Tracking and Accountability

  • Risk Treatment Plans tracked in project management tool (Jira, Asana, Monday.com) or Risk Register
  • Progress reviewed in weekly stand-ups or risk review meetings until completed
  • Risk Owner provides status updates on treatment progress
  • Overdue treatment items escalated to management for resolution or re-assessment
  • Completed treatment items remain in Risk Register for audit history and continuous monitoring

9. Risk Register

Purpose and Maintenance

Organization maintains a centralized Risk Register (shared spreadsheet or risk management system) documenting all identified risks.

Risk Register Contents

For each risk, the Risk Register captures:

  • Risk ID: Unique identifier (e.g., RISK-2025-001)
  • Risk Description: Clear statement of risk and potential consequences
  • Risk Category: Technology, Security, Vendor, People, Operations, Compliance, Strategic
  • Risk Owner: Person accountable for the risk
  • Date Identified: When risk was first identified
  • Likelihood: Score 1-5
  • Impact: Score 1-5
  • Risk Score: Likelihood × Impact
  • Risk Severity: High, Medium, or Low
  • Current Controls: Existing controls that mitigate the risk
  • Treatment Strategy: Mitigate, Accept, Transfer, or Avoid
  • Treatment Plan: Link to detailed treatment plan or summary of mitigation actions
  • Target Completion Date: When treatment will be completed
  • Status: Open, In Progress, Mitigated, Accepted, Closed
  • Residual Risk Score: Expected risk score after treatment (if applicable)
  • Last Review Date: When risk was last reviewed
  • Comments/Notes: Additional context, updates, or decisions

Risk Register Access

  • Risk Register is accessible to all team members with appropriate permissions
  • Executive leadership has view access to monitor overall risk posture
  • Risk Owners have edit access to update their assigned risks
  • Security Champion maintains overall integrity and consistency of Risk Register

10. Monitoring and Review

Quarterly Risk Reviews

Security Champion conducts quarterly risk review meetings:

  • Review status of open risk treatment plans
  • Follow up on overdue treatment items
  • Re-assess risks where circumstances may have changed
  • Identify any new risks that emerged since last review
  • Update Risk Register with current status
  • Escalate blockers or resource needs to management

Risk Dashboards and Reporting

Organization maintains risk dashboards showing:

  • Total number of risks by severity (High, Medium, Low)
  • Open risks by category (Technology, Security, Vendor, etc.)
  • Risk treatment plan status (Not Started, In Progress, Completed)
  • Overdue risk treatment items
  • Trend analysis: Are risks increasing or decreasing over time?
  • Top 10 risks requiring immediate attention

Management Reporting

Risk metrics reported to Executive Leadership on a quarterly basis:

  • Summary of risk assessment results
  • Status of risk treatment plans
  • New or emerging risks identified
  • Risks closed or mitigated since last report
  • Any High risks requiring executive decision or resource allocation
  • Overall risk posture trend (improving, stable, deteriorating)

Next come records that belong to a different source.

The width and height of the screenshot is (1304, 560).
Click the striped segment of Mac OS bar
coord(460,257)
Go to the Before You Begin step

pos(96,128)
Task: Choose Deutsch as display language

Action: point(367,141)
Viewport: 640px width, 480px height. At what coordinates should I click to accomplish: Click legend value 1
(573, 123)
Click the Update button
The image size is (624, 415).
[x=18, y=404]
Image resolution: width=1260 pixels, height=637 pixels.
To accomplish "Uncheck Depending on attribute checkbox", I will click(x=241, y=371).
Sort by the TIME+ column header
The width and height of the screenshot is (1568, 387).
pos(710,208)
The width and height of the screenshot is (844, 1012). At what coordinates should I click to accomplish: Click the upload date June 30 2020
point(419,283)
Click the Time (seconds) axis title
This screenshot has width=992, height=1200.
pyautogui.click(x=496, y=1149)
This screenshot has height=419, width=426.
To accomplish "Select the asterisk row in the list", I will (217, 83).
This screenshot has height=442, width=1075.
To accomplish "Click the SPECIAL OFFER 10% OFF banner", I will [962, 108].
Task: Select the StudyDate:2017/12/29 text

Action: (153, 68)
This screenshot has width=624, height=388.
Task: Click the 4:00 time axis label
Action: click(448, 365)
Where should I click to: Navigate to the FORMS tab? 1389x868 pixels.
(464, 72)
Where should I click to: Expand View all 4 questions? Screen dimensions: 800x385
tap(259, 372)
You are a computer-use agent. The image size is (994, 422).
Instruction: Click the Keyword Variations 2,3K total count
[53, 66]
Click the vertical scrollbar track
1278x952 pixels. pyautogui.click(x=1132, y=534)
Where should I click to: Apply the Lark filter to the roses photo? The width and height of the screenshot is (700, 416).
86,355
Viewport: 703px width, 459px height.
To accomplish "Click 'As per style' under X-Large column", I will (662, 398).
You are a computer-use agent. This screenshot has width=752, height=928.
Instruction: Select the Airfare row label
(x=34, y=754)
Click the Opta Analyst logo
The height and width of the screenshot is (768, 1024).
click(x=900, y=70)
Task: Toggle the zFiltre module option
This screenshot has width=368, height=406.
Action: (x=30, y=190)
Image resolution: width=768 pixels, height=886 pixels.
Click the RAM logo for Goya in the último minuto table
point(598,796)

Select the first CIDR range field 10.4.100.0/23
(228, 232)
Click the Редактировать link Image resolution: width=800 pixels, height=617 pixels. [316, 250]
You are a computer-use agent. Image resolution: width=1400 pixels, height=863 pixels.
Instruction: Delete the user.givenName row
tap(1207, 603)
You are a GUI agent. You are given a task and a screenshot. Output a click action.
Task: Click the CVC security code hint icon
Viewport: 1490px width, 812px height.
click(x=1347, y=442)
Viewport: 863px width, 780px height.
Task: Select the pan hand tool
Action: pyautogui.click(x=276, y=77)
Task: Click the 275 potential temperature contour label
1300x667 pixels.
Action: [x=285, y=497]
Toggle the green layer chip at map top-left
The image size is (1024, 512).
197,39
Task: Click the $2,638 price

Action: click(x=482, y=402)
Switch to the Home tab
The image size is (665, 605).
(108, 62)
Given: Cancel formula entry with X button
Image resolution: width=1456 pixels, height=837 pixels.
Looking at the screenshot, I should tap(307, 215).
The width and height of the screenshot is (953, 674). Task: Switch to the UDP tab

Continuous Monitoring (RM-04)

Organization continuously evaluates the design and operating effectiveness of internal controls against the established Common Controls Framework:

  • Regular control testing and validation
  • Monitoring of control performance metrics
  • Identification of control deficiencies or gaps
  • Corrective actions tracked to resolution in Risk Register
  • Control effectiveness results inform risk re-assessment

11. Risk Acceptance and Exception Handling

Risk Acceptance Criteria

Risk acceptance is appropriate when:

  • Cost of mitigation exceeds potential impact of risk
  • Mitigation is technically not feasible with current resources
  • Risk likelihood or impact is very low and within acceptable tolerance
  • Compensating controls adequately reduce risk to acceptable level

Risk Acceptance Approval Authority

  • Low Risk (Score 1-5): Risk Owner can accept at operational level
  • Medium Risk (Score 6-14): Requires management approval (Director or VP level)
  • High Risk (Score 15-25): Requires executive leadership approval (C-level or Board)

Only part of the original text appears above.